Among the entries below, please repeat exactly and only the lines from the line containing "Task: Toggle Hide fields visibility option" to the line containing "Given: Open YouTube player settings gear", both lines included.
★ ★ ★ ★
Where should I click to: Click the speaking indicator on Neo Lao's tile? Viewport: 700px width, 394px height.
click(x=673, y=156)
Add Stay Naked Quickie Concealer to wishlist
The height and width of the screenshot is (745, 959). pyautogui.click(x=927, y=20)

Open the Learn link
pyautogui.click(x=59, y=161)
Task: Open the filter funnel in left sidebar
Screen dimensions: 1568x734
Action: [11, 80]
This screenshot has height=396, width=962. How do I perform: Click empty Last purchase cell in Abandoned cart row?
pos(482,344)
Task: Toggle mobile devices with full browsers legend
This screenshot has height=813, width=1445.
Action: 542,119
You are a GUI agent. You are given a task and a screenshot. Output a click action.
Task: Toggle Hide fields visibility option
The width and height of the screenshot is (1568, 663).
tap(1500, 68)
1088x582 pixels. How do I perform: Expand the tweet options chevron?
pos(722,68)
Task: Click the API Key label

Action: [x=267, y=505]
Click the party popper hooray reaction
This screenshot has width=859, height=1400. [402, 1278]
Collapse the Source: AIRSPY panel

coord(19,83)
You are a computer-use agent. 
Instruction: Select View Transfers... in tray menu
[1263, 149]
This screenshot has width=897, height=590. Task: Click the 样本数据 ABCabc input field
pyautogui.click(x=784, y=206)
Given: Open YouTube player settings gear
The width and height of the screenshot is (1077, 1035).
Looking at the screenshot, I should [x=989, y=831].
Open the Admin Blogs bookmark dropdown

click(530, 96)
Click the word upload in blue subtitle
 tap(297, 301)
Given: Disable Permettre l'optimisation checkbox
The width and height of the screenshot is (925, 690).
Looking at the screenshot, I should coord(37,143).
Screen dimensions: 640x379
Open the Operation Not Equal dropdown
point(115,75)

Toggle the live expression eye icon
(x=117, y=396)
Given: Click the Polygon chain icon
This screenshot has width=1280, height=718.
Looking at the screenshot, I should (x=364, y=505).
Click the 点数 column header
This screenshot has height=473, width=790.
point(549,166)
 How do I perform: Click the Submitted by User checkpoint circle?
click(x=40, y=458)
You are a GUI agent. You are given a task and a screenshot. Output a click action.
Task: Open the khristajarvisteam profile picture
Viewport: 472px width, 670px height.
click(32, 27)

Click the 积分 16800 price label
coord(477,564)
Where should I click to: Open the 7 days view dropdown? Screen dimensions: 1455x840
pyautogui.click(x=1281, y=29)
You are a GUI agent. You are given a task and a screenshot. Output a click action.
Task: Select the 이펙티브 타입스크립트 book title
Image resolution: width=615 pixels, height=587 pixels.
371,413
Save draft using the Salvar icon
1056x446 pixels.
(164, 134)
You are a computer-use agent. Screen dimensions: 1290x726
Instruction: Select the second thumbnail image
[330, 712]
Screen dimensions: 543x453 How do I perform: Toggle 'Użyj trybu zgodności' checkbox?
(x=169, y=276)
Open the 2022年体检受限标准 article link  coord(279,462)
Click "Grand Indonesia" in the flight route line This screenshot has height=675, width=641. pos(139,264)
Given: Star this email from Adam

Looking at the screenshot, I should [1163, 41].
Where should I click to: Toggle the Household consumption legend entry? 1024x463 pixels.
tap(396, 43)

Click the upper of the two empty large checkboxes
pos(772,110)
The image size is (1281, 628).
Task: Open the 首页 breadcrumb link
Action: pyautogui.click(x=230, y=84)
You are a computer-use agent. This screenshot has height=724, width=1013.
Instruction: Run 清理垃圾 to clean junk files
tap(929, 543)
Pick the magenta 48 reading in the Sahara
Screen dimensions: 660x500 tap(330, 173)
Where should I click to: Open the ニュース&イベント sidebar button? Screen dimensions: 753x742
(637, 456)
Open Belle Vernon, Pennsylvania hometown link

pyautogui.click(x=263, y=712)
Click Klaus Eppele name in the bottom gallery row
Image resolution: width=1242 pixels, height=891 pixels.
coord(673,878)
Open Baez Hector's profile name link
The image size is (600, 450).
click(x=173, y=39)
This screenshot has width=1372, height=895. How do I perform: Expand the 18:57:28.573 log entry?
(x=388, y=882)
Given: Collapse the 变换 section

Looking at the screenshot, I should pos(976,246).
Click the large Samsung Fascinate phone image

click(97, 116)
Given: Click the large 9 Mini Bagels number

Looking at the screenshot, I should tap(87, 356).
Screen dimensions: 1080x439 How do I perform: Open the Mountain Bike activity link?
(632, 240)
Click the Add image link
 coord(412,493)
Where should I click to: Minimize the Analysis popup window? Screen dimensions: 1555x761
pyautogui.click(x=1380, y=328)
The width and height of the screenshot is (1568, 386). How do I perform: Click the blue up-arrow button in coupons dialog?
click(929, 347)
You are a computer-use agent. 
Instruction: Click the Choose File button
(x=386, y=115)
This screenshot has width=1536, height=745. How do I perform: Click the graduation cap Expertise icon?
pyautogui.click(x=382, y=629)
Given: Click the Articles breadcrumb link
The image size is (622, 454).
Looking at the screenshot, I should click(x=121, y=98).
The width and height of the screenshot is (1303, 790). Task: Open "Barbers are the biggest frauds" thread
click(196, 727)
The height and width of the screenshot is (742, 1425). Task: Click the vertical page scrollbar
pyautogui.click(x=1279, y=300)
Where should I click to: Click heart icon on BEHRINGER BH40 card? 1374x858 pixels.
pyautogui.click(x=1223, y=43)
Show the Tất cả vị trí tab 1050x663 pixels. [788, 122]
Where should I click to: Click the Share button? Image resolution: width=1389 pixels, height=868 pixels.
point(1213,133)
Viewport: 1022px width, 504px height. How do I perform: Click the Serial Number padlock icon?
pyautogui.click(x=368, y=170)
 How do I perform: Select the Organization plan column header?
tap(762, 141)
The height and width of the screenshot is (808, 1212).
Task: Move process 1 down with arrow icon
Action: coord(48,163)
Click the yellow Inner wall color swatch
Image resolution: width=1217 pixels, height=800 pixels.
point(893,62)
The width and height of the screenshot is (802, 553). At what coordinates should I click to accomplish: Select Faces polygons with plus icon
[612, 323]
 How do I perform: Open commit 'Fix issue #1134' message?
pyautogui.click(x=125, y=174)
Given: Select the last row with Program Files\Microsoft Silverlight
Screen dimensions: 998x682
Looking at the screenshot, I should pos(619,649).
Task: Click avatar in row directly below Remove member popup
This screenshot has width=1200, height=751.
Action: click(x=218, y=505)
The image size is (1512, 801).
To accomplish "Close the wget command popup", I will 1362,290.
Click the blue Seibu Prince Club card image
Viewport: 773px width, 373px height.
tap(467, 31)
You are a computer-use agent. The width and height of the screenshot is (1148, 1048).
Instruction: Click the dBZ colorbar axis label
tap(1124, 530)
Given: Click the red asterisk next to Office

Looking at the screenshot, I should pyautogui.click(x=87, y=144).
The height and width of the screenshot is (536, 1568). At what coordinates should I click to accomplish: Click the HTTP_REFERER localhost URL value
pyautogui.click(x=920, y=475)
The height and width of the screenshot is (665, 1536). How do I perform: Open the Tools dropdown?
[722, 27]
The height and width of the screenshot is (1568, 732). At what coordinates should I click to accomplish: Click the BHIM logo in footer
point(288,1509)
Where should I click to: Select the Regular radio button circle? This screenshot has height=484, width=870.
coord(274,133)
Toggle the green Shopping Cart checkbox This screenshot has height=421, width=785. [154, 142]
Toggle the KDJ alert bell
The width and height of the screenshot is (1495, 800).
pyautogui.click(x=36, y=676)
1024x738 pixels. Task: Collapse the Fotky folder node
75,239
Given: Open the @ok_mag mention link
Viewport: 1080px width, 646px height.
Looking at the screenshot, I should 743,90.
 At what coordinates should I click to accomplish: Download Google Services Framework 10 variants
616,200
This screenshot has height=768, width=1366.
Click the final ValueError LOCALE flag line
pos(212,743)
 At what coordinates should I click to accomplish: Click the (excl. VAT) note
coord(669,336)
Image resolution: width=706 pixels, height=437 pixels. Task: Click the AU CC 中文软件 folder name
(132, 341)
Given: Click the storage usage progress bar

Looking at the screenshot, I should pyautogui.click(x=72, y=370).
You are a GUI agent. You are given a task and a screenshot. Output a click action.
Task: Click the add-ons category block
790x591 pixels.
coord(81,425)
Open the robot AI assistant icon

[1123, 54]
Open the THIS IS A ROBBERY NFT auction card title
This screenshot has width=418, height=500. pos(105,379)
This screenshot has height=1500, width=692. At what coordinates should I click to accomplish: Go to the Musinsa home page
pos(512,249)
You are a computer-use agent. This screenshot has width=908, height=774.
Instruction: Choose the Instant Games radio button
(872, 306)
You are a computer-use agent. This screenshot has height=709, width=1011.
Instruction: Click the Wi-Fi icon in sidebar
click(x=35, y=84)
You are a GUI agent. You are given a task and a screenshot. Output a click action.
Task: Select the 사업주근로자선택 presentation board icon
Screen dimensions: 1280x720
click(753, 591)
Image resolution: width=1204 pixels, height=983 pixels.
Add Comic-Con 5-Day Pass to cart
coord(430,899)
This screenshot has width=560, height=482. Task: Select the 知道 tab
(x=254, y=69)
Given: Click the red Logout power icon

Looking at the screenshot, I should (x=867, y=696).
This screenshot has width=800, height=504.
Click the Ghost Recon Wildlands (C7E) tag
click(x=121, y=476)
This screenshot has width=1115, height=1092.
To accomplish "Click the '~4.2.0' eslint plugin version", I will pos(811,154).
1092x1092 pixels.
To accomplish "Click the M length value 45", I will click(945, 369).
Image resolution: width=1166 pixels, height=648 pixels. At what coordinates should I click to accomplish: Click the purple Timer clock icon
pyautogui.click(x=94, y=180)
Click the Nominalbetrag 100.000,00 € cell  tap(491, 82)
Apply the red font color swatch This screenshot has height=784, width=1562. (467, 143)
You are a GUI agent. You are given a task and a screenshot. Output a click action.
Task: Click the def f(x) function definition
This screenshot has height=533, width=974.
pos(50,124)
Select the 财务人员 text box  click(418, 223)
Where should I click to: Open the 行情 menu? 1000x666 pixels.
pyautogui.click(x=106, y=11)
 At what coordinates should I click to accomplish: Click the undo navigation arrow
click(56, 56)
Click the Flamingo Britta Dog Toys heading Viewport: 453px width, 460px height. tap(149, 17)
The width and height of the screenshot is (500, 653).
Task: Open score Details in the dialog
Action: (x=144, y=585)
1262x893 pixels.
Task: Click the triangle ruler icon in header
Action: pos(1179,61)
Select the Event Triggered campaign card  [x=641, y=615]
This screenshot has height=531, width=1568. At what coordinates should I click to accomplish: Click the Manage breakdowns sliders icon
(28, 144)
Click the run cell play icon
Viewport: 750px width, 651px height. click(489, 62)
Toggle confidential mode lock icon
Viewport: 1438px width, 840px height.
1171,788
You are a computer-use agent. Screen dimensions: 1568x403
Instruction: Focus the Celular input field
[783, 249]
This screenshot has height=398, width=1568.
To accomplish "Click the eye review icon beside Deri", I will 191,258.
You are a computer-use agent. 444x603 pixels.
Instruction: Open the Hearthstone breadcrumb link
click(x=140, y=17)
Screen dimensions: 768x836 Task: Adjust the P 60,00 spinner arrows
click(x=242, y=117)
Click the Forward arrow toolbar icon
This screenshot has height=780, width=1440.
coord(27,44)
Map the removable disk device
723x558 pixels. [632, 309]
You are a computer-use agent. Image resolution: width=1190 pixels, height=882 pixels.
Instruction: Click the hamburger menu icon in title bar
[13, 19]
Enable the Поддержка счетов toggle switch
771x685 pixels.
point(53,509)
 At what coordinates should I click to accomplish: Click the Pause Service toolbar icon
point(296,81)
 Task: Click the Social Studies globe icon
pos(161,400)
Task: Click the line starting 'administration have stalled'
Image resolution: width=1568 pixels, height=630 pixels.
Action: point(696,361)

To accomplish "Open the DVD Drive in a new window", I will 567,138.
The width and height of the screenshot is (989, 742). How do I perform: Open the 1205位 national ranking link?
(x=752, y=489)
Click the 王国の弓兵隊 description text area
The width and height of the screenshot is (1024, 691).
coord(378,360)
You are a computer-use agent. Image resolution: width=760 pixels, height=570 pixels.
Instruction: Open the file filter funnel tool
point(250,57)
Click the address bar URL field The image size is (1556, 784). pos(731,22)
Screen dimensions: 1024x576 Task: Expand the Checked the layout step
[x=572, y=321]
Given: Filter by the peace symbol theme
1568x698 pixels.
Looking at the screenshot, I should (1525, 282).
★ ★ ★ ★
_Answer for the task:_
Task: Toggle Hide fields visibility option
The width and height of the screenshot is (1568, 663).
tap(1500, 68)
1088x582 pixels. How do I perform: Expand the tweet options chevron?
pos(722,68)
Task: Click the API Key label

Action: [x=267, y=505]
Click the party popper hooray reaction
This screenshot has width=859, height=1400. [402, 1278]
Collapse the Source: AIRSPY panel

coord(19,83)
You are a computer-use agent. 
Instruction: Select View Transfers... in tray menu
[1263, 149]
This screenshot has width=897, height=590. Task: Click the 样本数据 ABCabc input field
pyautogui.click(x=784, y=206)
Given: Open YouTube player settings gear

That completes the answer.